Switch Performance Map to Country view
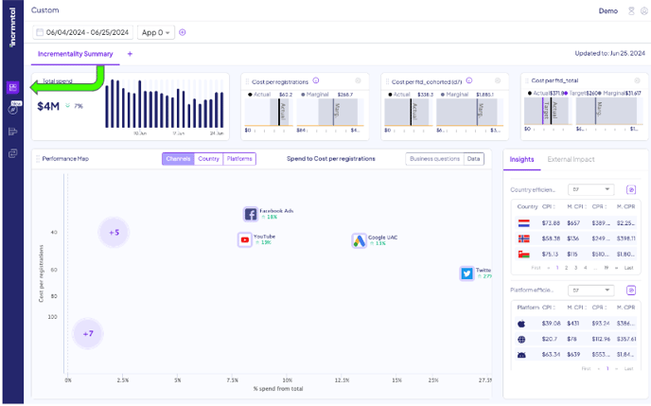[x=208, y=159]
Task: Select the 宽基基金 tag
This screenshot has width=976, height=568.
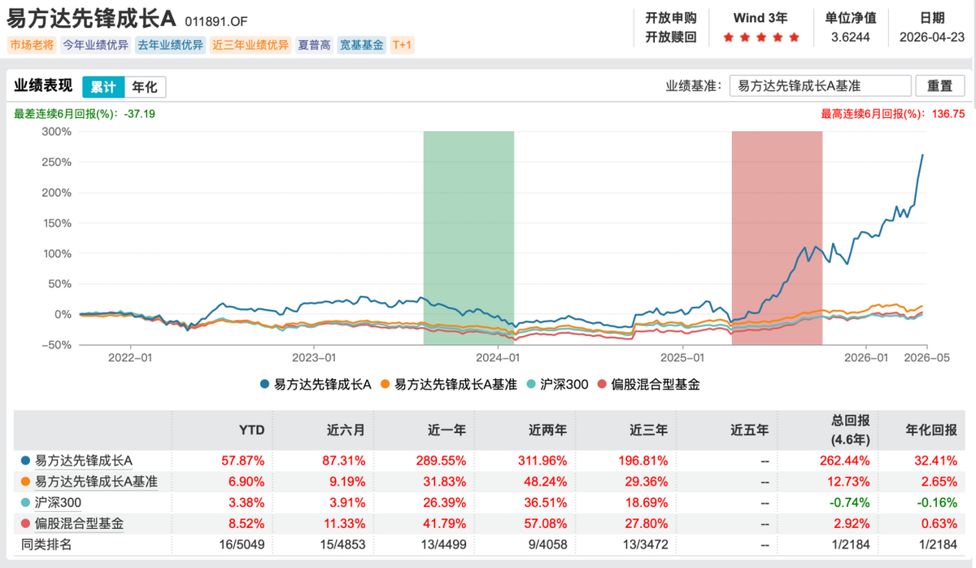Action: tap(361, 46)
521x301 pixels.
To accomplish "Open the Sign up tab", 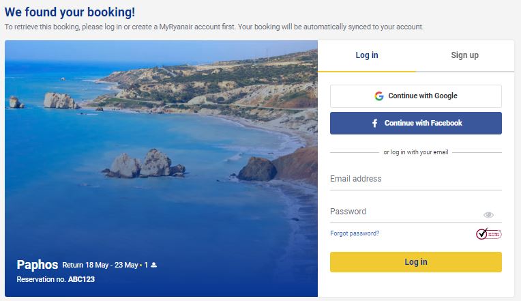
...
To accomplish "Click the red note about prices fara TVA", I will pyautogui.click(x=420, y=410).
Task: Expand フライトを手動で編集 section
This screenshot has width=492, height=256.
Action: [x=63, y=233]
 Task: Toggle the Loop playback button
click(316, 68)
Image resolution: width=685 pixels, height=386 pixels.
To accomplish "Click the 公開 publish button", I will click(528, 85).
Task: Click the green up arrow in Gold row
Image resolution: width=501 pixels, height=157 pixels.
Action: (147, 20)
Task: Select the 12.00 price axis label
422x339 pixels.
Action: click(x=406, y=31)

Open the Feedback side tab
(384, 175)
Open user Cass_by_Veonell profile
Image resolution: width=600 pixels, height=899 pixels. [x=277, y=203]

→ EXERCISE OBJECTIVE
Looking at the listing above, which lines run from the one containing "521x301 pixels." through the one containing "the Sign up"? Print exactly those, ends included, pictures excluded.

→ TASK ANSWER
521x301 pixels.
To accomplish "Open the Sign up tab", 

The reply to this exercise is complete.